-- DIRECTIONS FOR THIS TASK --
Copy each line of the listing where the word "sidebar" can be found.

RECORDS SUPPLIED START

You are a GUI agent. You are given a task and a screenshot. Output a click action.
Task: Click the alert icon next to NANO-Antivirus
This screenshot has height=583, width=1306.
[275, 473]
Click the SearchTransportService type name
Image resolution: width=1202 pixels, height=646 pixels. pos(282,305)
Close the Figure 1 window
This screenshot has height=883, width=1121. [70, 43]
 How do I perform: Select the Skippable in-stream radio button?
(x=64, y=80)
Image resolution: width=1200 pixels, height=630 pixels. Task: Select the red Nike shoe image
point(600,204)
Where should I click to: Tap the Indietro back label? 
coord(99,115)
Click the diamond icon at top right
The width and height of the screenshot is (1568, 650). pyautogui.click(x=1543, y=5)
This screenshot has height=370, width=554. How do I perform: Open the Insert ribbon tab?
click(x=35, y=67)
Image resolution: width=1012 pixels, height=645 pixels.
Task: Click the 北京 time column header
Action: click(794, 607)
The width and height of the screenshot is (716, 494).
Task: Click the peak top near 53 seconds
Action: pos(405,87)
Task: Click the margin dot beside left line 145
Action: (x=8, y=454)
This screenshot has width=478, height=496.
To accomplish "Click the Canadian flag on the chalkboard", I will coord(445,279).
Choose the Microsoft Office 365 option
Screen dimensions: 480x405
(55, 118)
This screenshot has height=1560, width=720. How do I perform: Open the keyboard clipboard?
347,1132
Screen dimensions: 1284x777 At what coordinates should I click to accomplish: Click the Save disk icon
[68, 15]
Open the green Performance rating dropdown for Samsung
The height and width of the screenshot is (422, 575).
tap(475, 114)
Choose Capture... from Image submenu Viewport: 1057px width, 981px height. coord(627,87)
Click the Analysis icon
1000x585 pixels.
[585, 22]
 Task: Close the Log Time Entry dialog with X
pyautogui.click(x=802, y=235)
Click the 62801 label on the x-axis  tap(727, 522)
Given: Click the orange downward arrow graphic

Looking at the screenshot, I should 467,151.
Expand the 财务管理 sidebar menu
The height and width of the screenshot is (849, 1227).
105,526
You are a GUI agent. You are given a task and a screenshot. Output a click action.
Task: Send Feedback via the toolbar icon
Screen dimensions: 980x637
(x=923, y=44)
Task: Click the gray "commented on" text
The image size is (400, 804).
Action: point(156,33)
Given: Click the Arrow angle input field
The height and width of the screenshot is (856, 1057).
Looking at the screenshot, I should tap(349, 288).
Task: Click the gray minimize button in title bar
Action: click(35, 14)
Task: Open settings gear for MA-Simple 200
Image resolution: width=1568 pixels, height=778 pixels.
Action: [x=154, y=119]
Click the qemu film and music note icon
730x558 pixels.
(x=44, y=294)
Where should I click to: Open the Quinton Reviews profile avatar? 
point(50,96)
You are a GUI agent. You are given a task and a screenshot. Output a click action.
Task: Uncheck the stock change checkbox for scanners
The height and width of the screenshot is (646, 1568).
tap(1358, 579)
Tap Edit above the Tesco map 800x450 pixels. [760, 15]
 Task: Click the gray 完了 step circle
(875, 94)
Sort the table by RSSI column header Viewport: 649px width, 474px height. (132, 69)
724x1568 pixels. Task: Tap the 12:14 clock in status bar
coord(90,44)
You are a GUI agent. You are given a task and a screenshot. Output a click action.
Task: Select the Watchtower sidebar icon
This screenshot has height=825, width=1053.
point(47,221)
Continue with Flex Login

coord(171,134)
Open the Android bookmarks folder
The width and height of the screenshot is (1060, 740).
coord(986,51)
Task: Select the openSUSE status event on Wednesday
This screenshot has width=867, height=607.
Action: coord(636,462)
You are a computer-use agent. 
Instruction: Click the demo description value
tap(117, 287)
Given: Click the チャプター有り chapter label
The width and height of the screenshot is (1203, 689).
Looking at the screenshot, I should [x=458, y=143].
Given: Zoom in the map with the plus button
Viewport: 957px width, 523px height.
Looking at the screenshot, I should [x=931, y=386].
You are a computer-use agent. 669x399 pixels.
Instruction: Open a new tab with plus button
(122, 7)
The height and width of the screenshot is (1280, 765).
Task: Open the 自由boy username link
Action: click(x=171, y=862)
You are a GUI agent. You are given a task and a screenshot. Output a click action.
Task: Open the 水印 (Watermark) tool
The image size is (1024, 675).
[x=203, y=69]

RECORDS SUPPLIED END

-- WRITTEN SOLUTION --
Expand the 财务管理 sidebar menu
Task: Select the Watchtower sidebar icon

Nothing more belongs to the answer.